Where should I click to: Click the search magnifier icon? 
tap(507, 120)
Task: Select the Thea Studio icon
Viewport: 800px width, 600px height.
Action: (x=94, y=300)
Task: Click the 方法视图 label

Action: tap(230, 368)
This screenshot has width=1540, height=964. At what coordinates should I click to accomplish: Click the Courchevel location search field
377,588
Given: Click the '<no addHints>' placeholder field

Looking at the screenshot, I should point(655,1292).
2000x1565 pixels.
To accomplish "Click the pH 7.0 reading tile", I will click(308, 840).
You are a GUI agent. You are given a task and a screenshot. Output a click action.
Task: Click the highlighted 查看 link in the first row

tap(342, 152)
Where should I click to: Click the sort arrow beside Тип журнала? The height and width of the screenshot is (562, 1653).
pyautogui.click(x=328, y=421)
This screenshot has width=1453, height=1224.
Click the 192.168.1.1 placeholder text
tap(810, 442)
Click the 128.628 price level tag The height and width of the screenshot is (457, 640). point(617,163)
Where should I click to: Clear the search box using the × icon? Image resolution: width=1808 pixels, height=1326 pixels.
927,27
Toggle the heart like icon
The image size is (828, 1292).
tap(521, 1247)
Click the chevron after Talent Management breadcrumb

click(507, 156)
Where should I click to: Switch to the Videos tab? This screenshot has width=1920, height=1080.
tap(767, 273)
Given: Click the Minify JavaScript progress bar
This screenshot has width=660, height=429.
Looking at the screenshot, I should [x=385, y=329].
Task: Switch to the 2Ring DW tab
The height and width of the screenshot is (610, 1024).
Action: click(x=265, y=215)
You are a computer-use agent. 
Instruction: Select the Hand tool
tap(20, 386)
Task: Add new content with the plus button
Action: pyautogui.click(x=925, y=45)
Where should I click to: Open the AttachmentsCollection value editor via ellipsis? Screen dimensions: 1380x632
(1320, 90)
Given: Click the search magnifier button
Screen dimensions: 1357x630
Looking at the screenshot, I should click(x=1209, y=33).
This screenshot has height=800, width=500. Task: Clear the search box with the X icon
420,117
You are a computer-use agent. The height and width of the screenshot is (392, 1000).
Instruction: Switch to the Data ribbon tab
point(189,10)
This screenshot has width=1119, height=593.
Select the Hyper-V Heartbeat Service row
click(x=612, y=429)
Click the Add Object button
════════════════
TASK DIRECTIONS:
List every line in the data above that contains the word "Select", matching its case exactly.

EXPECTED ANSWER:
Task: Select the Thea Studio icon
Instruction: Select the Hand tool
Select the Hyper-V Heartbeat Service row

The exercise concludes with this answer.